第52話 祝福
北からの一陣の風と共に叩きつけられた凍てつく冷気は鎧の上から羽織ったオーバーコートの片側を氷漬けにしていく。雪で湿っていた部分がパキパキと音を立て、そうでない部分も白く霜がつき、さらけだしていた兜からは冷気が伝わって頭が割れるようだった。
「大蛇の陰に入れ!」
味方の一団に向かって駆け寄る。何人かは既に北側の大蛇の体の陰に隠れようとしていた。ただ、その大蛇の体自体が東に向かってじわじわと動き始めたように見える。
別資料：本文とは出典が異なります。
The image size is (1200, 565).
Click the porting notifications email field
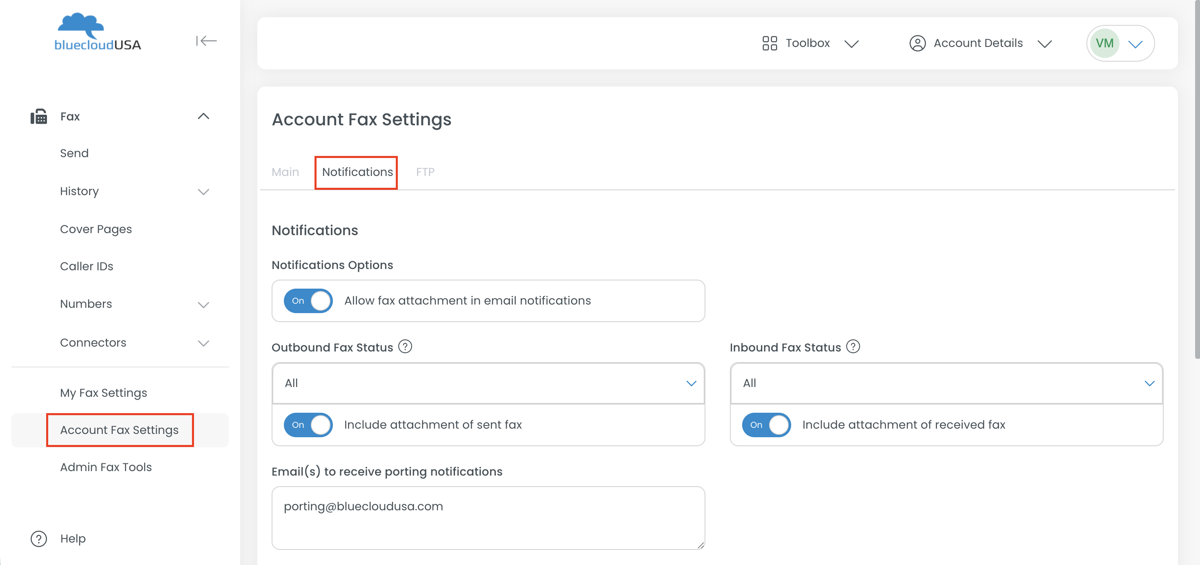point(488,517)
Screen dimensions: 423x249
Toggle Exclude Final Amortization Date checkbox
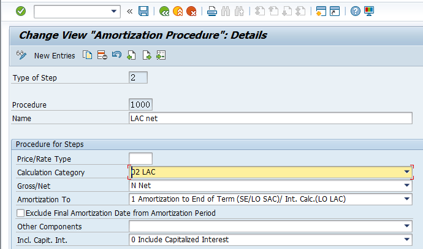(21, 213)
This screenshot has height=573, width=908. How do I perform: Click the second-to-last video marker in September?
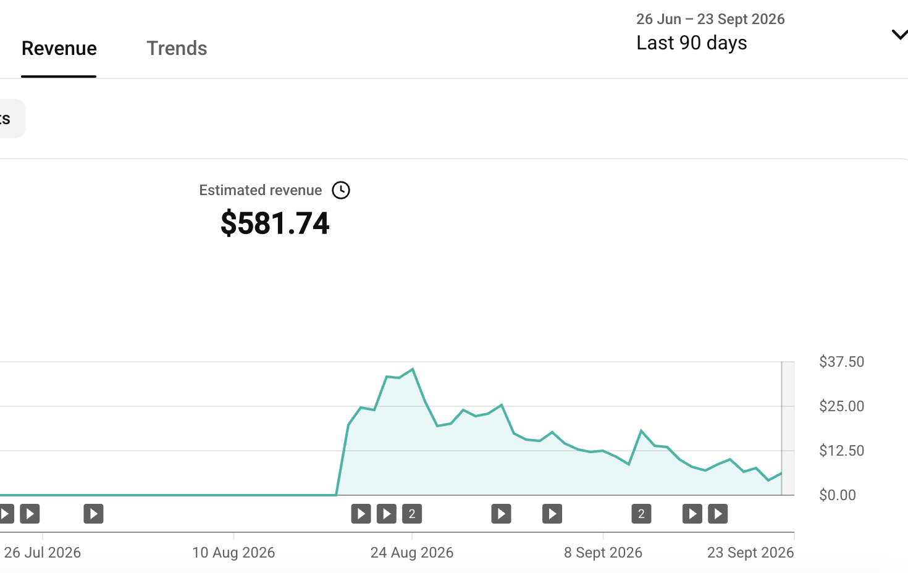pos(692,514)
「動いたか! テーリカ、胴体に寄せてくれ。叩き切る!」
テーリカに大蛇の胴まで寄せて貰い。飛び降りざまに黒剣を叩きつけた! ざくり――と大きな抵抗もなく大蛇の胴に深く斬り込まれていく黒剣。ただ、斬り込んだ深さは剣身の半分程度。私は斧でも使うように大上段から何度も斬り込んだ。
腐臭とドロドロとした黒い体液にまみれながら、ようやく大蛇の背骨を叩き折った時には、私は大蛇の腹の皮の上に居り、その身は崖から乗り出していた。断ち切った後ろの胴体が前進を止めると、まだ動く前半分が無理矢理前進し、腐った肉と皮を引き千切っていく。
聖剣のようにはいかない。黒剣はやはり魔剣の域を出ない。時間をかけ過ぎた。崖の中段に向かって滑り降りると、目の前には大蛇の頭が迫っていた。
大蛇の頭は胴体が千切れたこともさして気にする様子はなく、私を見てニタついたように見えた。私は丘の上に出るべく駆ける。
「神に見棄てられし勇者よ、愚かにも吾が依代に歯向かうか!」
大蛇は人の言葉を操り、唸るように響く低い声で語りかけてきた。
「そうだ! 貴様が自惚れナホバレクか!」
「黙れ!!!」
大蛇は私の登る先を見越して巨大な口で噛みついてくる。ただ、巨大なだけあって動きはそれほど速くない。牙の向かう先を避けて躱し、引き際を黒剣で斬りつける。
「――吾が名は混沌の息子、至高の執政者、平原の造物主、ナホバレクなり!」
「高慢と嫉妬の神よ! 貴様の虚栄はこの戦いで打ち払われるのだ!」
「だまれだまれ!!!」
再び襲い来る大蛇の頭は斜面に沿って横薙ぎに噛みついてきた。
私はわざと崖を滑ると、大蛇の頭の下側へと潜り込み、喉の下を斬りつける。
首の下を潜り、丘の上まで駆け昇ると、再び大蛇の頭が鎌首をもたげ、奴は笑った。
「どうした? 神に見棄てられし勇者の一撃などこんなものか」
大蛇の頭を黒剣で斬りつけたはずが奴の頭には傷ひとつなかった。代わりに黒剣を見やると、その剣身はぼろぼろと崩れつつあった。
「こ、これは……」
「愚かな! 吾が齎したひと振りが、依代を傷つけられるとでも思うたか!」
再び襲い来る大蛇の頭!
「聖盾よ!」
私は大蛇の頭の下、顎の下に駆け込み、聖盾で横殴りに顎を打ち据えた! 私を狙って軌道を変えようとした大蛇の頭は聖盾で弾かれて地面に突っ込む。白く大地を覆う雪が掘り返され、土が舞い上がる。
「おのれ小娘!!!」
嚙み合わせの悪そうな牙を上下させ、ボロボロと雪交じりの土をこぼしながら悪態を吐く怪物。喋る怪物など出会ったことも無い。人語を解す醜悪な存在。これならばあの黒い戦侍女の方が遥かに美しい。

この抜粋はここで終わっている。